Perfect breast fitting in a wineglass?
Posted by ESC on January 20, 2003
In Reply to: the perfect breast fitting in a wineglass? posted by R. Berg on January 20, 2003
: : I'm looking for this adage for a friend who's doing an art project and I'm looking for the origin and the exact wording of this saying.
: Oh, thank God. I was afraid you were scouting around for models.

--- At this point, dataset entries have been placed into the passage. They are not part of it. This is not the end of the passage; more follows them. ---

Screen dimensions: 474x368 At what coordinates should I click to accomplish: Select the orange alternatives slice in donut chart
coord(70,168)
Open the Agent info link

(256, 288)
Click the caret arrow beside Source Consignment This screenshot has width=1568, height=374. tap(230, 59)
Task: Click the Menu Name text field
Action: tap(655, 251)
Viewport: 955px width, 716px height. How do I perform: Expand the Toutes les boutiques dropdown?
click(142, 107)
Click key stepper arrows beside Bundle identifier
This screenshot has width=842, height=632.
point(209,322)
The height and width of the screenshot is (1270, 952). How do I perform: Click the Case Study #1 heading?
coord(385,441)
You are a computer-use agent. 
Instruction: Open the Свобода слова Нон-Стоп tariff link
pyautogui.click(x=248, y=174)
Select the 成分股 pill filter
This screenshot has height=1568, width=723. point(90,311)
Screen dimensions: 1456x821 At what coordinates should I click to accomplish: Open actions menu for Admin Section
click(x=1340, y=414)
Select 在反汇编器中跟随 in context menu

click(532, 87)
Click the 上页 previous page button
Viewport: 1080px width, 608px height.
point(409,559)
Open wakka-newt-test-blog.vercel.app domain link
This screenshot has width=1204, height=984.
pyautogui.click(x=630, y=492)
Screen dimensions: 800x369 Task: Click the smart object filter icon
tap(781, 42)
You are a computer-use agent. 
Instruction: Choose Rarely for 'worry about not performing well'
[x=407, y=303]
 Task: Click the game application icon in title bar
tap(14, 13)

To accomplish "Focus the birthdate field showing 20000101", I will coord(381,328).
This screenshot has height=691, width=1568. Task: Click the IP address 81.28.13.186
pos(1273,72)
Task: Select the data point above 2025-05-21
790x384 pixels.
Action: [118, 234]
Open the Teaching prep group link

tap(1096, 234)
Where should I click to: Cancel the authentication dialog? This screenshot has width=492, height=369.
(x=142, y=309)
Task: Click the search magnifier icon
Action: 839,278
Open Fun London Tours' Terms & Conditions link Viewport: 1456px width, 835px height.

I couldn't find the expression in either my old or new Barlett's. Doing a Google search, I found one site that referred to it as a French saying. And I found a couple of references to queens having various glasses molded upon their breasts:
"Those
things that look like sherbet glasses did not appear until sometime in the mid
18th century. For example, the famous painting by Jean Francois de Troy, The Oyster
Lunch, c. 1720, shows only flutes. There are lots of dubious mammary theories
about the sherbet-glass's origin. Molded on the breast of Mme. Pompadour? The
breast of Mme. DuBarry? Another theory is that the shape was molded on the breast
of Marie Antoinette--but not to be used for a wineglass. The mold was taken by
the royal china factory at Sevres to produce ceramic dishes for serving milk from
the cows at Marie's model farm. Whatever its origins, the sherbet-like glass is
a genuinely terrible design."
www.winejoe.com/
wineroad/wrwinesglasses.htm
"By
the way, the breasts in wine glasses thing is wrong. Champaigne glasses, true
champaigne glasses, are shaped exactly like Queen Anne's breasts, and were designed
specifically for a special occasion (either her coming of age, her ascent to the
throne, her wedding... whatever.) The point is that the perfect breast does not
have to fit a wine glass... and Queen Anne's weren't perfect, either. You have
your stories mixed up."
conversatron.com/
archive/17582.html
That should spelled "champagne," by the way.